START GIVEN DATA
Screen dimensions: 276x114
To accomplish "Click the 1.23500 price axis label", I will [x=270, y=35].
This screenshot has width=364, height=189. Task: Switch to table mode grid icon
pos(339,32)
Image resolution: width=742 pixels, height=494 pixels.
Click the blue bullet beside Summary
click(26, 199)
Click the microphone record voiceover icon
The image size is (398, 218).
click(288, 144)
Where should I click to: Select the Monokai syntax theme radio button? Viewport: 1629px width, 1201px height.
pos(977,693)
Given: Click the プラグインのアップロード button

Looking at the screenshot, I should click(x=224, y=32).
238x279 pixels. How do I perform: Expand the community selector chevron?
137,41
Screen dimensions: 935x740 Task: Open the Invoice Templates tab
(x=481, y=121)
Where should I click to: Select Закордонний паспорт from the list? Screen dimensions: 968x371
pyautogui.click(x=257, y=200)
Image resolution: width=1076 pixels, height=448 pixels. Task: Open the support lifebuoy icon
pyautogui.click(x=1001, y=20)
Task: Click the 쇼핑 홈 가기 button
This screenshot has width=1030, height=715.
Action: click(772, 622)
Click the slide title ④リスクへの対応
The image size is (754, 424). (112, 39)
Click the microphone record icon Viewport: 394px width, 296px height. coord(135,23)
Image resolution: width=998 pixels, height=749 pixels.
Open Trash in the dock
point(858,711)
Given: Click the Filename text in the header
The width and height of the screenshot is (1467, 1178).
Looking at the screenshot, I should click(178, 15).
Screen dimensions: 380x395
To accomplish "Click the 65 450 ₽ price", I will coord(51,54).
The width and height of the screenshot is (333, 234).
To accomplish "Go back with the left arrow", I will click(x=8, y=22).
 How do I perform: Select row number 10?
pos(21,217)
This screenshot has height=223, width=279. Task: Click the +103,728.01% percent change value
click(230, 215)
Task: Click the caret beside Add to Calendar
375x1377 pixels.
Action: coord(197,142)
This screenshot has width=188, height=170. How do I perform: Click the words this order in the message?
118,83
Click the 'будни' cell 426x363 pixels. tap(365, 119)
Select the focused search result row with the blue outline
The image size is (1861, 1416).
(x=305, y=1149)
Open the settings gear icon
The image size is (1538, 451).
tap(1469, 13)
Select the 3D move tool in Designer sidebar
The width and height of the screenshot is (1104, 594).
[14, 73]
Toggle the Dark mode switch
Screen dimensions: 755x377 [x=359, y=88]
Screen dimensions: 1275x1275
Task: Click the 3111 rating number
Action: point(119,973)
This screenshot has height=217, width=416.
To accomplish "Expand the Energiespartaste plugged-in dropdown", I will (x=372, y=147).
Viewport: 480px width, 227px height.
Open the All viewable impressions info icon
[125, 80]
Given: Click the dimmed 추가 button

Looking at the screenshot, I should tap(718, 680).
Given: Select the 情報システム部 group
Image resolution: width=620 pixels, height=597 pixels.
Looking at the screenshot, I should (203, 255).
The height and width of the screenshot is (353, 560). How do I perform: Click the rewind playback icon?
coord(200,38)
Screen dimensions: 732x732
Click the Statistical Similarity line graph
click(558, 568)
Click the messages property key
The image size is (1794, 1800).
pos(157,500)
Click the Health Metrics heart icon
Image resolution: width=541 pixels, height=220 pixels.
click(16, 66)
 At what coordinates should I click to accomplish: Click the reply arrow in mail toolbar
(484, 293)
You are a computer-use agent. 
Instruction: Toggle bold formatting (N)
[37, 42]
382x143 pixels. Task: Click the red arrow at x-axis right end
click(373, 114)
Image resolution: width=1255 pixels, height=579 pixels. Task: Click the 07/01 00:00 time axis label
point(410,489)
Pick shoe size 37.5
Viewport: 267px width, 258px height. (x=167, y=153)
END GIVEN DATA
### AIM OF THE EXERCISE
Only a number is wanted here. How many lines in the material contain "price"?

### ANSWER SPACE
2